> _WORK ITEM_
Restate the records so that not a single word differs.

> _DATA PROVIDED_
--------

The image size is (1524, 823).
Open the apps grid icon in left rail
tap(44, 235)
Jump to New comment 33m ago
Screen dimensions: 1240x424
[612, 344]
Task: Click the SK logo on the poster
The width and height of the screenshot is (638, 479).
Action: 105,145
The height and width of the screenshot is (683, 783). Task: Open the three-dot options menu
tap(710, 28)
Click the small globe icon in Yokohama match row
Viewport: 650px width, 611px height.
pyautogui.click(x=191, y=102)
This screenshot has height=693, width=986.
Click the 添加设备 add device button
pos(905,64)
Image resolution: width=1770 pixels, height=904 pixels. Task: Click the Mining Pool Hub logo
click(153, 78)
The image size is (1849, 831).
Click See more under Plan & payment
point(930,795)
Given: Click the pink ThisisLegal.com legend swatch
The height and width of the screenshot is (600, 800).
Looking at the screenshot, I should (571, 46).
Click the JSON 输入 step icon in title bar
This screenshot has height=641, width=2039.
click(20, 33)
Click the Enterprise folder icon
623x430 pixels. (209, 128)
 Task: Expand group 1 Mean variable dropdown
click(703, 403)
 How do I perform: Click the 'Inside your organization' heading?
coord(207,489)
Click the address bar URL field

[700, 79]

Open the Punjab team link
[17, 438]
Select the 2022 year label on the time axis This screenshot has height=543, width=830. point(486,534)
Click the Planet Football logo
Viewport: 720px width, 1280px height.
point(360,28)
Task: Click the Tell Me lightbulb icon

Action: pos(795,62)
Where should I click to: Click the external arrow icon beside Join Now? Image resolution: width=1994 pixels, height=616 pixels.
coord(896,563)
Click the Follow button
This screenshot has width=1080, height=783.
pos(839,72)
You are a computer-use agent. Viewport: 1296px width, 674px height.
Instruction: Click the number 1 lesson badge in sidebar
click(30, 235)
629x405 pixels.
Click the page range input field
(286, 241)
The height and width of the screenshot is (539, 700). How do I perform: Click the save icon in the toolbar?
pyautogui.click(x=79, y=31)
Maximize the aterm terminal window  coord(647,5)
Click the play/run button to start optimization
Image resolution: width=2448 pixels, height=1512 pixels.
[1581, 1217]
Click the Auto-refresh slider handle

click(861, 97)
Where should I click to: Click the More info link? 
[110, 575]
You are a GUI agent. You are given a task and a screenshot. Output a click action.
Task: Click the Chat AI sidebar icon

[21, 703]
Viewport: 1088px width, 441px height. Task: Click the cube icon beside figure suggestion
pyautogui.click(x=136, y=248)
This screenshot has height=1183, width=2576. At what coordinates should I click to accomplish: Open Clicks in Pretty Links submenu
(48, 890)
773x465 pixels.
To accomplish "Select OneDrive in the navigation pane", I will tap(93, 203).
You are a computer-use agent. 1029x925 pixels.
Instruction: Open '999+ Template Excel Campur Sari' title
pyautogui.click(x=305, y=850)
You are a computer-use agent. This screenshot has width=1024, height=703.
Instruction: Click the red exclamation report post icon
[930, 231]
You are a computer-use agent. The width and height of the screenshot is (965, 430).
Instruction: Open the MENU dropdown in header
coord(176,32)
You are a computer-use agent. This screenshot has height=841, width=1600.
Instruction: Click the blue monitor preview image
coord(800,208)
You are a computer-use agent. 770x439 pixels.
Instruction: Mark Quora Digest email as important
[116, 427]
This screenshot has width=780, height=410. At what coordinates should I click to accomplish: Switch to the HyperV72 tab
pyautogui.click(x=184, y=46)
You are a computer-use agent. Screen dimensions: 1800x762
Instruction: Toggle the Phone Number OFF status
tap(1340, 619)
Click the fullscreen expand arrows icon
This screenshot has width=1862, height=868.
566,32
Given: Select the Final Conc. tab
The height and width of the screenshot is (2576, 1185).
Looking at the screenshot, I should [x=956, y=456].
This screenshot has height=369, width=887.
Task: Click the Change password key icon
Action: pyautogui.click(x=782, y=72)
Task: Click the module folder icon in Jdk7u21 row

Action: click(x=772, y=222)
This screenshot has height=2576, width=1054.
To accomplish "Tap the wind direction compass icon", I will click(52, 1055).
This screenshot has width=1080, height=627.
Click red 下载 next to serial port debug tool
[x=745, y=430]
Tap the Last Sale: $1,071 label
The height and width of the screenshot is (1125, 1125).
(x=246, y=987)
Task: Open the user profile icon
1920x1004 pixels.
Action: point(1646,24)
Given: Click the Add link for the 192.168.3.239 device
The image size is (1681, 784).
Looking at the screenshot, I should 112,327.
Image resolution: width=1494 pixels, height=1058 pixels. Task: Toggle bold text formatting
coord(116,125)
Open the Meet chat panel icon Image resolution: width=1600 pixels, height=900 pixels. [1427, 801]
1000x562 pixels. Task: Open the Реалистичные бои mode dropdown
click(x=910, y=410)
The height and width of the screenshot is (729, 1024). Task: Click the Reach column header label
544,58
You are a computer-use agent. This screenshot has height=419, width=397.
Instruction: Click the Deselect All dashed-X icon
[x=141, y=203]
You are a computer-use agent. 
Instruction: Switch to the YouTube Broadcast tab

--------

> _RESULT OF THE TASK_
The image size is (1524, 823).
Open the apps grid icon in left rail
tap(44, 235)
Jump to New comment 33m ago
Screen dimensions: 1240x424
[612, 344]
Task: Click the SK logo on the poster
The width and height of the screenshot is (638, 479).
Action: 105,145
The height and width of the screenshot is (683, 783). Task: Open the three-dot options menu
tap(710, 28)
Click the small globe icon in Yokohama match row
Viewport: 650px width, 611px height.
pyautogui.click(x=191, y=102)
This screenshot has height=693, width=986.
Click the 添加设备 add device button
pos(905,64)
Image resolution: width=1770 pixels, height=904 pixels. Task: Click the Mining Pool Hub logo
click(153, 78)
The image size is (1849, 831).
Click See more under Plan & payment
point(930,795)
Given: Click the pink ThisisLegal.com legend swatch
The height and width of the screenshot is (600, 800).
Looking at the screenshot, I should (571, 46).
Click the JSON 输入 step icon in title bar
This screenshot has height=641, width=2039.
click(20, 33)
Click the Enterprise folder icon
623x430 pixels. (209, 128)
 Task: Expand group 1 Mean variable dropdown
click(703, 403)
 How do I perform: Click the 'Inside your organization' heading?
coord(207,489)
Click the address bar URL field

[700, 79]

Open the Punjab team link
[17, 438]
Select the 2022 year label on the time axis This screenshot has height=543, width=830. point(486,534)
Click the Planet Football logo
Viewport: 720px width, 1280px height.
point(360,28)
Task: Click the Tell Me lightbulb icon

Action: pos(795,62)
Where should I click to: Click the external arrow icon beside Join Now? Image resolution: width=1994 pixels, height=616 pixels.
coord(896,563)
Click the Follow button
This screenshot has width=1080, height=783.
pos(839,72)
You are a computer-use agent. Viewport: 1296px width, 674px height.
Instruction: Click the number 1 lesson badge in sidebar
click(30, 235)
629x405 pixels.
Click the page range input field
(286, 241)
The height and width of the screenshot is (539, 700). How do I perform: Click the save icon in the toolbar?
pyautogui.click(x=79, y=31)
Maximize the aterm terminal window  coord(647,5)
Click the play/run button to start optimization
Image resolution: width=2448 pixels, height=1512 pixels.
[1581, 1217]
Click the Auto-refresh slider handle

click(861, 97)
Where should I click to: Click the More info link? 
[110, 575]
You are a GUI agent. You are given a task and a screenshot. Output a click action.
Task: Click the Chat AI sidebar icon

[21, 703]
Viewport: 1088px width, 441px height. Task: Click the cube icon beside figure suggestion
pyautogui.click(x=136, y=248)
This screenshot has height=1183, width=2576. At what coordinates should I click to accomplish: Open Clicks in Pretty Links submenu
(48, 890)
773x465 pixels.
To accomplish "Select OneDrive in the navigation pane", I will tap(93, 203).
You are a computer-use agent. 1029x925 pixels.
Instruction: Open '999+ Template Excel Campur Sari' title
pyautogui.click(x=305, y=850)
You are a computer-use agent. This screenshot has width=1024, height=703.
Instruction: Click the red exclamation report post icon
[930, 231]
You are a computer-use agent. The width and height of the screenshot is (965, 430).
Instruction: Open the MENU dropdown in header
coord(176,32)
You are a computer-use agent. This screenshot has height=841, width=1600.
Instruction: Click the blue monitor preview image
coord(800,208)
You are a computer-use agent. 770x439 pixels.
Instruction: Mark Quora Digest email as important
[116, 427]
This screenshot has width=780, height=410. At what coordinates should I click to accomplish: Switch to the HyperV72 tab
pyautogui.click(x=184, y=46)
You are a computer-use agent. Screen dimensions: 1800x762
Instruction: Toggle the Phone Number OFF status
tap(1340, 619)
Click the fullscreen expand arrows icon
This screenshot has width=1862, height=868.
566,32
Given: Select the Final Conc. tab
The height and width of the screenshot is (2576, 1185).
Looking at the screenshot, I should [x=956, y=456].
This screenshot has height=369, width=887.
Task: Click the Change password key icon
Action: pyautogui.click(x=782, y=72)
Task: Click the module folder icon in Jdk7u21 row

Action: click(x=772, y=222)
This screenshot has height=2576, width=1054.
To accomplish "Tap the wind direction compass icon", I will click(52, 1055).
This screenshot has width=1080, height=627.
Click red 下载 next to serial port debug tool
[x=745, y=430]
Tap the Last Sale: $1,071 label
The height and width of the screenshot is (1125, 1125).
(x=246, y=987)
Task: Open the user profile icon
1920x1004 pixels.
Action: point(1646,24)
Given: Click the Add link for the 192.168.3.239 device
The image size is (1681, 784).
Looking at the screenshot, I should 112,327.
Image resolution: width=1494 pixels, height=1058 pixels. Task: Toggle bold text formatting
coord(116,125)
Open the Meet chat panel icon Image resolution: width=1600 pixels, height=900 pixels. [1427, 801]
1000x562 pixels. Task: Open the Реалистичные бои mode dropdown
click(x=910, y=410)
The height and width of the screenshot is (729, 1024). Task: Click the Reach column header label
544,58
You are a computer-use agent. This screenshot has height=419, width=397.
Instruction: Click the Deselect All dashed-X icon
[x=141, y=203]
You are a computer-use agent. 
Instruction: Switch to the YouTube Broadcast tab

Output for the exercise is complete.